Convocation celebration reflects upon UChicago’s origins and 125-year history

The University’s 525th Convocation ceremony, held Dec. 11 at Rockefeller Memorial Chapel, afforded opportunities for reflection on the 125th anniversary of UChicago’s founding.

President Robert J. Zimmer recalled the meaning that William Rainey Harper, the University’s first president, attached to convocation, as a chance “to bind together into unity the many complex and diverging forms of activity which constitute our University’s life and work.”

As the culmination of a quarterlong 125th anniversary celebration, the convocation ceremony included a 125th anniversary address by President Emeritus Hanna Holborn Gray, the Harry Pratt Judson Distinguished Service Professor Emeritus of History; a special musical performance by the Civic Orchestra of Chicago of the commissioned composition “Twin Spaces, Intertwined,” written by Prof. Anthony Cheung; and the 525th Convocation address to graduating students, “Slowing Down Reason,” given by Judith B. Farquhar, the Max Palevsky Professor of Anthropology Emeritus and of Social Sciences in the College.

Gray noted that “all universities have their own DNA, a distinctive character and tradition, shaped by and in their foundations.” Part of the University of Chicago’s DNA, as reflected in a report that Harper produced for the 10th anniversary, is the encouragement of creative thought as well as self-criticism, she said.

“In Harper’s words, we can glimpse the distinctive combination of the commitment to tradition and the commitment to innovation that have accompanied its history,” Gray said. “And we can discern also the intensely critical spirit that has animated not only the University’s intellectual life, but its continuing impulse toward self-examination.”

Gray said UChicago’s history “has not been one of unbroken progress,” pointing to specific times of trouble, constraint and even unresolved conflict. At those times, the institution leaned on the leadership of Presidents Robert L. Hutchins and Edward H. Levi, whose steadfastness supported the University’s founding principles, knowing that they could not please everyone.

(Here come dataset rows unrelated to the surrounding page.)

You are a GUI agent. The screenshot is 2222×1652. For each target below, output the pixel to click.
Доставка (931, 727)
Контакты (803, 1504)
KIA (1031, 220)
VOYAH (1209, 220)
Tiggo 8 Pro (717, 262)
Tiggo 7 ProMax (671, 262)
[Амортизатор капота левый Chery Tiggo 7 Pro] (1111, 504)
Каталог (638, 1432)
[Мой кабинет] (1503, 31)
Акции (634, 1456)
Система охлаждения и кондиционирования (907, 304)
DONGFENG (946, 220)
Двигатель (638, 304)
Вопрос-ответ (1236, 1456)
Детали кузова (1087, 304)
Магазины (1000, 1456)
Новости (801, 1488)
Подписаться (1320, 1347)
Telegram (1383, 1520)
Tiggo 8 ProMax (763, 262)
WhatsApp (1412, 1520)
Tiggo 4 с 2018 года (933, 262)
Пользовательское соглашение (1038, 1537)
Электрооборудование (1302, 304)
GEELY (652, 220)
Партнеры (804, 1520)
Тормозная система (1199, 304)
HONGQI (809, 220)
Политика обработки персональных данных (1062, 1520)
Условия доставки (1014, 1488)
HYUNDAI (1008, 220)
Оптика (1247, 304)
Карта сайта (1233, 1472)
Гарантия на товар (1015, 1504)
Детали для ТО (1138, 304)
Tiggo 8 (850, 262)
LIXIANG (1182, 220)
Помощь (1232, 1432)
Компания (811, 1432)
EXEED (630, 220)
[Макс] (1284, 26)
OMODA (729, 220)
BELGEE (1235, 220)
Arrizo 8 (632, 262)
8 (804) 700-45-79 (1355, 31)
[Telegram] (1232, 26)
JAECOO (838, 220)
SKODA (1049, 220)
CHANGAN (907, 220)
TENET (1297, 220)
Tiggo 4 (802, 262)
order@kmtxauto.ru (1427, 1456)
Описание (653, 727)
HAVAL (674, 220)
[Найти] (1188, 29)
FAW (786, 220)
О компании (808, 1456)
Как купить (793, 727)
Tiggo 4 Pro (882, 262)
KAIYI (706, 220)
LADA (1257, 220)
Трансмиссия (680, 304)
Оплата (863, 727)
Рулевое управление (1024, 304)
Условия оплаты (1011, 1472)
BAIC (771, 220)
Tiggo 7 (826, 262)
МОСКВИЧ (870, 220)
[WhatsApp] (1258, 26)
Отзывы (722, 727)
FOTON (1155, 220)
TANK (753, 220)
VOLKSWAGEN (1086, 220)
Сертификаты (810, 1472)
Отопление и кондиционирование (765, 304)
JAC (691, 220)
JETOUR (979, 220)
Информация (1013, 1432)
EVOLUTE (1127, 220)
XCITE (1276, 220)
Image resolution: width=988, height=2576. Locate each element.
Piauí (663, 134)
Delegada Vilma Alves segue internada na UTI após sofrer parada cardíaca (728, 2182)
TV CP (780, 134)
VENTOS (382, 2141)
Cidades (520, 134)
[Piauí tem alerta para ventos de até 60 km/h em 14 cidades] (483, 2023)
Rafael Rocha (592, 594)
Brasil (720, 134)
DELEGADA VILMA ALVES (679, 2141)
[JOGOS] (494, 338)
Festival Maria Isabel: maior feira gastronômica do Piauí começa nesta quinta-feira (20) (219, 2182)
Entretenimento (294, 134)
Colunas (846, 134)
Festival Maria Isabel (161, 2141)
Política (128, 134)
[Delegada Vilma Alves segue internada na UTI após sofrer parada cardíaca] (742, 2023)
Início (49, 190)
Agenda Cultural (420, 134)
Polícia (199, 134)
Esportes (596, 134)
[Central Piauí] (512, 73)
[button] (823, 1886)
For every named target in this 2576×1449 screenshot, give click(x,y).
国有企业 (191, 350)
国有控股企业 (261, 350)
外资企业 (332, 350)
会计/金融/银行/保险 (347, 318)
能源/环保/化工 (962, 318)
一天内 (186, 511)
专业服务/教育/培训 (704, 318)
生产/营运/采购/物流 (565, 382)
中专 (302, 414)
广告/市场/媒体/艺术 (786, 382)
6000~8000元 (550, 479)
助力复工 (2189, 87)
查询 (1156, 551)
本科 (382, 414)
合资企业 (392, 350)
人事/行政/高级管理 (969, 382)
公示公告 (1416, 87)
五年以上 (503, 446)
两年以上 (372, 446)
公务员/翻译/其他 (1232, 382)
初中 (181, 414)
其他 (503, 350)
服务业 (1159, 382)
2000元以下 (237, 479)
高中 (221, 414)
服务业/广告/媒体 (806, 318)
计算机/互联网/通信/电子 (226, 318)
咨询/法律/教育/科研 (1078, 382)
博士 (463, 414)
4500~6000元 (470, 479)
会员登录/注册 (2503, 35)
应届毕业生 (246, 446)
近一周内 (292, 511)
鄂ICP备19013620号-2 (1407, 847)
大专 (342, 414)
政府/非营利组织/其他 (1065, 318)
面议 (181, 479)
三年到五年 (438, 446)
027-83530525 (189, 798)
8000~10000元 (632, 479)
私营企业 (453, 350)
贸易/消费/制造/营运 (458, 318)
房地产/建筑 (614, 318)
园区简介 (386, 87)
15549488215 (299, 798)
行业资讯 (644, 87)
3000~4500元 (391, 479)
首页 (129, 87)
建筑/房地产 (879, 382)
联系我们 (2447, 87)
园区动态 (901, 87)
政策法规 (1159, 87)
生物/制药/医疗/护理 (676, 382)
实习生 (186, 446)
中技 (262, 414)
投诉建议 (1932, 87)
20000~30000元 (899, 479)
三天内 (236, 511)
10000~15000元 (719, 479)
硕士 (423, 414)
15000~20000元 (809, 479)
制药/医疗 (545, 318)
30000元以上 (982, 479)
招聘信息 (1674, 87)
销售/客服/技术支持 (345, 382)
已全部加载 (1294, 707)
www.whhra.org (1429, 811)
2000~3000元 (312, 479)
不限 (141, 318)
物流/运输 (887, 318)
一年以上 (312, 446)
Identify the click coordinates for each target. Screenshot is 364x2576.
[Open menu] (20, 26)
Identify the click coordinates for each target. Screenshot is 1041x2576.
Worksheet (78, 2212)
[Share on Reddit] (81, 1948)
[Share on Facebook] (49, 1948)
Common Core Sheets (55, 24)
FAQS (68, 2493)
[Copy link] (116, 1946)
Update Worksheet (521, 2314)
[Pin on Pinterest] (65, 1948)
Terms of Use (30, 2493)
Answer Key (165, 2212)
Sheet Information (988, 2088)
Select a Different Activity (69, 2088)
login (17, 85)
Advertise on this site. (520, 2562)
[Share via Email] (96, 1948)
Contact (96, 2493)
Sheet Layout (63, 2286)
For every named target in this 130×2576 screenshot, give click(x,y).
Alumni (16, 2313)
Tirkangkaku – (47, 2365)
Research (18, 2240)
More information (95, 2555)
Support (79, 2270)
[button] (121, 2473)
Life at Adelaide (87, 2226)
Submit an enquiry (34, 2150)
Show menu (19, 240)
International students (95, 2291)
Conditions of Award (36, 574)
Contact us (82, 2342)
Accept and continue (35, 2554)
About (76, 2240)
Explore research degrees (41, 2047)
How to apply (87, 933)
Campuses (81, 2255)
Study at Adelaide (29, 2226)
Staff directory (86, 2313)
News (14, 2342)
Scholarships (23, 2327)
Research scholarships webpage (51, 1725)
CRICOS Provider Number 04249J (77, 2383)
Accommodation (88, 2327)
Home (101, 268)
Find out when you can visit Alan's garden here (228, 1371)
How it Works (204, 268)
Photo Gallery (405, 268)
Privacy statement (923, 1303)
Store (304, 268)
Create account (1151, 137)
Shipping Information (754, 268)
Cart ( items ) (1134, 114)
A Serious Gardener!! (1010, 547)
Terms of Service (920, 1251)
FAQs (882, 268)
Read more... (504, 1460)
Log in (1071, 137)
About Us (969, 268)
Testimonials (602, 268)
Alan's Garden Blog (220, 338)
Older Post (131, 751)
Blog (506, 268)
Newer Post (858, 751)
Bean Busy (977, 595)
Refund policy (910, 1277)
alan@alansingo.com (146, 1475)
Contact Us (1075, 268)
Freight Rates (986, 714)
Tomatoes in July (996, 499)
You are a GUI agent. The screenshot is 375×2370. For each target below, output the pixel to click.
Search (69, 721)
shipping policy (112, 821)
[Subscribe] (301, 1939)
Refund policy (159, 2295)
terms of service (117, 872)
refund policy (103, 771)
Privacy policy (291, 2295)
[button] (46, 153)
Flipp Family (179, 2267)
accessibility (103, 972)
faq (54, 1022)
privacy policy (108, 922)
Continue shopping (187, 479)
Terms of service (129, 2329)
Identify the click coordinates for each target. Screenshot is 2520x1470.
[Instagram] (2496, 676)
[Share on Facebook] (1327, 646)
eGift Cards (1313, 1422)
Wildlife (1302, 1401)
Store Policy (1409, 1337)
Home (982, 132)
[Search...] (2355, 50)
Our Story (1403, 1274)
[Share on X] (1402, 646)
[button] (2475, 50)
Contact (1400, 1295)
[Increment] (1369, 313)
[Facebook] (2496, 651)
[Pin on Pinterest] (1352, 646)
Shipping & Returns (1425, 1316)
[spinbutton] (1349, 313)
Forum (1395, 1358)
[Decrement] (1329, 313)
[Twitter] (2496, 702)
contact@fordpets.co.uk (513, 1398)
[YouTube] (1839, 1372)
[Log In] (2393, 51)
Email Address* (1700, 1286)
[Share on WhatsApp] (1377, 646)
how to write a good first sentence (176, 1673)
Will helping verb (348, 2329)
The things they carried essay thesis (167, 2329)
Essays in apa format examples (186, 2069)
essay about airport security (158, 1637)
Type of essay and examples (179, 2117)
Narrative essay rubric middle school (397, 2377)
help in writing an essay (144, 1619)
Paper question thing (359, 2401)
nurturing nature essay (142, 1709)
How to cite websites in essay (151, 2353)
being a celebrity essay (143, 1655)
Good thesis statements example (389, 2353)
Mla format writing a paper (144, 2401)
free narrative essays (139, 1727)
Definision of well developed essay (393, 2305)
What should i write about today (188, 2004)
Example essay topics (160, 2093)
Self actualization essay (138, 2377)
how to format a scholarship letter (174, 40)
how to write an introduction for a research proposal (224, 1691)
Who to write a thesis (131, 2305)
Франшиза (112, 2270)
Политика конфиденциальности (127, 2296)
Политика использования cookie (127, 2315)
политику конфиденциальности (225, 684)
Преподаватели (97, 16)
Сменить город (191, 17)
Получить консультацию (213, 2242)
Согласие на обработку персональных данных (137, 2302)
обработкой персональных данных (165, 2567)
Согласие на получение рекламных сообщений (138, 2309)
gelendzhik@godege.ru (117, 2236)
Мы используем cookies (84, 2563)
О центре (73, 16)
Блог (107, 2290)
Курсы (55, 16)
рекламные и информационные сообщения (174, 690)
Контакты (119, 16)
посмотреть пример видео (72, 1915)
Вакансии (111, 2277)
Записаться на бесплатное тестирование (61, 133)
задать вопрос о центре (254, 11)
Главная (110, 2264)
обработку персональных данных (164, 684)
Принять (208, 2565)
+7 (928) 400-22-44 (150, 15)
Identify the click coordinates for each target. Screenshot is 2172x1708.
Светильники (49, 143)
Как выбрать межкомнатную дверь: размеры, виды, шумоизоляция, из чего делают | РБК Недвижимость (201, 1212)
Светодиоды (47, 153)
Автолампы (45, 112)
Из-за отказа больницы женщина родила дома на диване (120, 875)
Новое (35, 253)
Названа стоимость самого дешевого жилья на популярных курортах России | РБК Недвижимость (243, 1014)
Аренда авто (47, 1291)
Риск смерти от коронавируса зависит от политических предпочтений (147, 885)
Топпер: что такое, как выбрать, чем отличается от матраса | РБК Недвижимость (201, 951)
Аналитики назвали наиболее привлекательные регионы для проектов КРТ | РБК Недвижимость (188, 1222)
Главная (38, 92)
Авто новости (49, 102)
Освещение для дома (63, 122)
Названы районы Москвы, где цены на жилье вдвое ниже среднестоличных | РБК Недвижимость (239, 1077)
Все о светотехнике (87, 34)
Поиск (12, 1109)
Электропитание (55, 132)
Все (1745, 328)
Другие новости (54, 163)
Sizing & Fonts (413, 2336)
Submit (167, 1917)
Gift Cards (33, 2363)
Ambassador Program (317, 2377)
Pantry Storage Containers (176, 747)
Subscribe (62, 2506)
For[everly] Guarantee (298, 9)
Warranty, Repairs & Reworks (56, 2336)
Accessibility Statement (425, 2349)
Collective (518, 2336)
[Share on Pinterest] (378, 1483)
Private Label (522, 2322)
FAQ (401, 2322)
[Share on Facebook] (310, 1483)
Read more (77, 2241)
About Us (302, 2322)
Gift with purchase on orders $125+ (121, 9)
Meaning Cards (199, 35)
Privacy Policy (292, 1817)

“The point of our ceremony today in reasserting the continuity of its founding principles is not to invoke a false nostalgia or foolish resistance to change,” said Gray. “It is rather to say that to be reminded of the University’s origins and history is to be reminded of the University’s underlying and enduring strengths, and the hope that future change will proceed in harmony with the essential guidance these offer.”